Les gouvernements ont déjà accepté d’être dépossédés de leur pouvoir budgétaire avec le “Pacte Budgétaire”. Avec le TTIP on irait encore plus loin dans l’abandon des pouvoirs sociaux et législatifs au profit du grand business, des actionnaires et des multinationales.

Le salut de l’Europe réside dans une relance des investissements industriels, donc dans une politique industrielle. Or le marché est à lui seul complètement incapable d’engendrer cette réindustrialisation. Celle-ci implique un pilotage public. Le TTIP empêche directement cette réindustrialisation. D’une part, parce qu’il a pour objectif de limiter le rôle de l’Etat, en lui interdisant d’intervenir dans les décisions d’investissement des multinationales. Il ne sera par exemple plus permis d’imposer à une multinationale de travailler avec des sous-traitants implantés localement plutôt qu’à l’étranger, ni d’opérer des transferts de recherche et développement vers les PME locales. D’autre part, parce que le moment est vraiment mal choisi pour l’Europe de se mesurer aux Etats-Unis. Ceux-ci mobilisent une véritable stratégie industrielle, spécialement depuis la crise de 2008, qui a vu des investissements massifs du gouvernement dans le secteur industriel. Ils bénéficient en outre d’avantages spécifiques, telle que la (non souhaitable) exploitation du gaz de schiste. L’Europe en revanche connaît une crise existentielle, qui trouve son origine dans un cadre institutionnel qui ne fonctionne plus, et qui condamne notre continent à la stagnation économique au moyen de normes d’austérité permanentes et généralisées. Pour l’Europe, la priorité est de reconstruire un projet commun en interne, d’opérer une refonte de sa gouvernance économique, pas de signer le TTIP.
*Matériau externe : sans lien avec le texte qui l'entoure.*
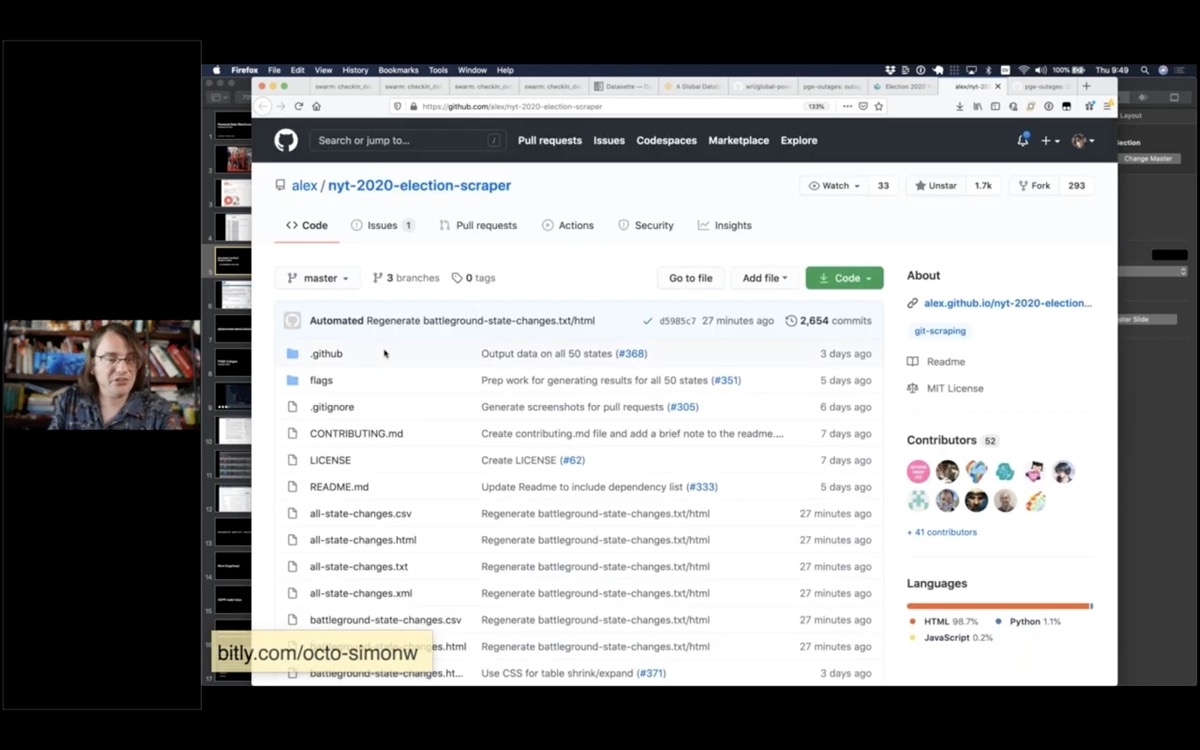
Task: Open the GitHub logo homepage icon
Action: [286, 141]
Il y a 30 ans, le marché unique : même optimisme, mêmes démentis
En 1986, un nouveau traité européen est signé, l’Acte unique européen. La Commission européenne, alors présidée par Jacques Delors, estime que l’abattement des barrières commerciales qui subsistent entre les Etats membres relancera l’économie européenne. Comme pour le TTIP, l’accent est mis non seulement sur les barrières douanières mais aussi sur les barrières «non-tarifaires», notamment les différences de réglementations qui subsistent entre les Etats dans de multiples domaines. La Commission européenne commande à un groupe d’experts, présidé par l’Italien Paolo Cecchini, un rapport chiffrant l’impact économique du marché unique. Le rapport Cecchini (1988) prédit un accroissement du PIB pouvant aller jusqu’à 7% dans un horizon de 5 à 6 ans. Une petite dizaine d’années plus tard, plusieurs économistes se repenchent sur la question. Ils découvrent « qu’en tout état de cause il n’y a eu aucun impact sur la croissance résultant de l’élargissement du marché ». L’emploi dans le secteur industriel a baissé globalement de 0,53%, même s’il a augmenté dans certains pays individuellement. Le pourcentage d’entreprises estimant que le marché unique n’a eu absolument aucun effet s’élève à 70%.